Work to be completed
Return, exactly as written, the line containing "You are a GUI" and every line after it to the end of the records below, with no pictures.

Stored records
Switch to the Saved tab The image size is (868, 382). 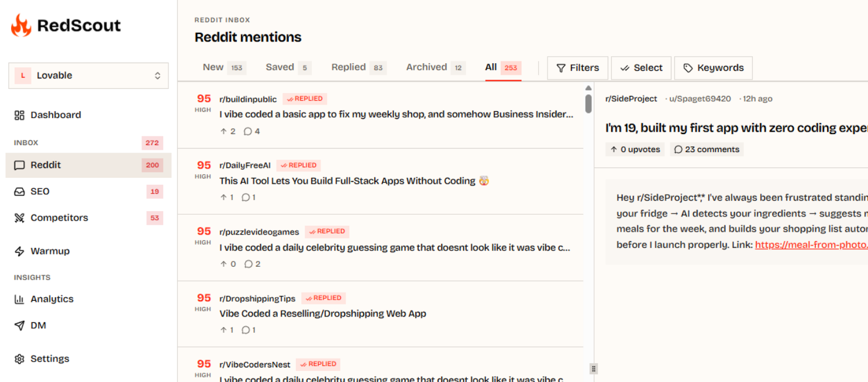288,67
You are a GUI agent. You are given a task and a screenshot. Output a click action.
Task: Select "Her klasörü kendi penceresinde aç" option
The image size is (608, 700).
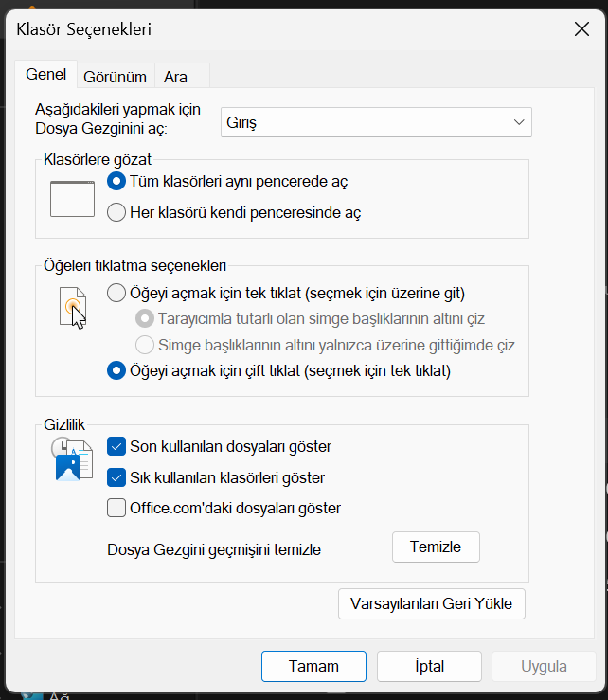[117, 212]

Task result
You are a GUI agent. You are given a task and a screenshot. Output a click action.
Task: Select "Her klasörü kendi penceresinde aç" option
The image size is (608, 700).
[117, 212]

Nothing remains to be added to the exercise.